Output every record verbatim, and omit each picture.
### Records shown
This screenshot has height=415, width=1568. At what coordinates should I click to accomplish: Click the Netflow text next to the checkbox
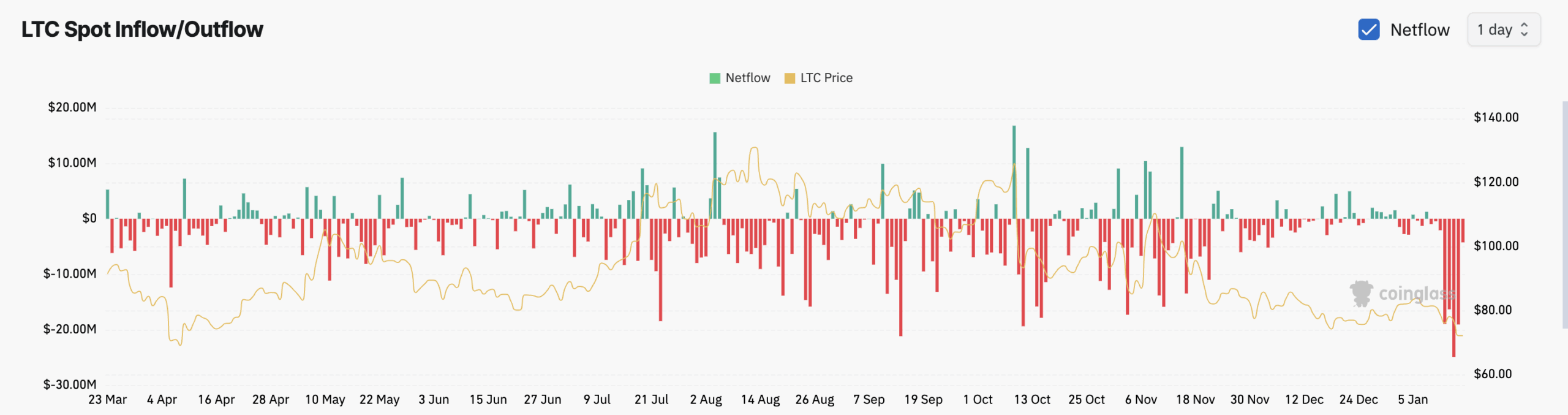click(x=1419, y=29)
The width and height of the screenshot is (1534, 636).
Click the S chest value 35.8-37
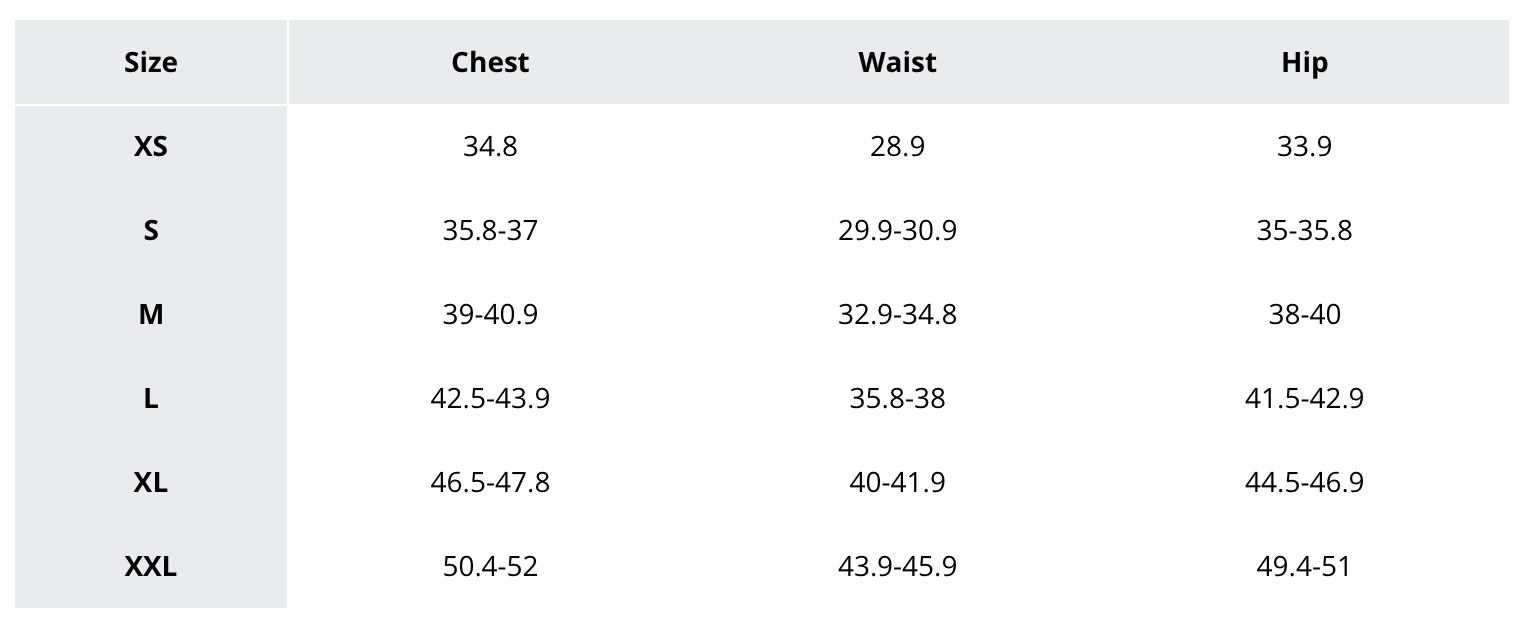490,231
######
Solution for this task:
This screenshot has height=415, width=1568. At what coordinates should I click to accomplish: Click the Netflow text next to the checkbox
click(x=1419, y=29)
The width and height of the screenshot is (1534, 636).
Click the S chest value 35.8-37
490,231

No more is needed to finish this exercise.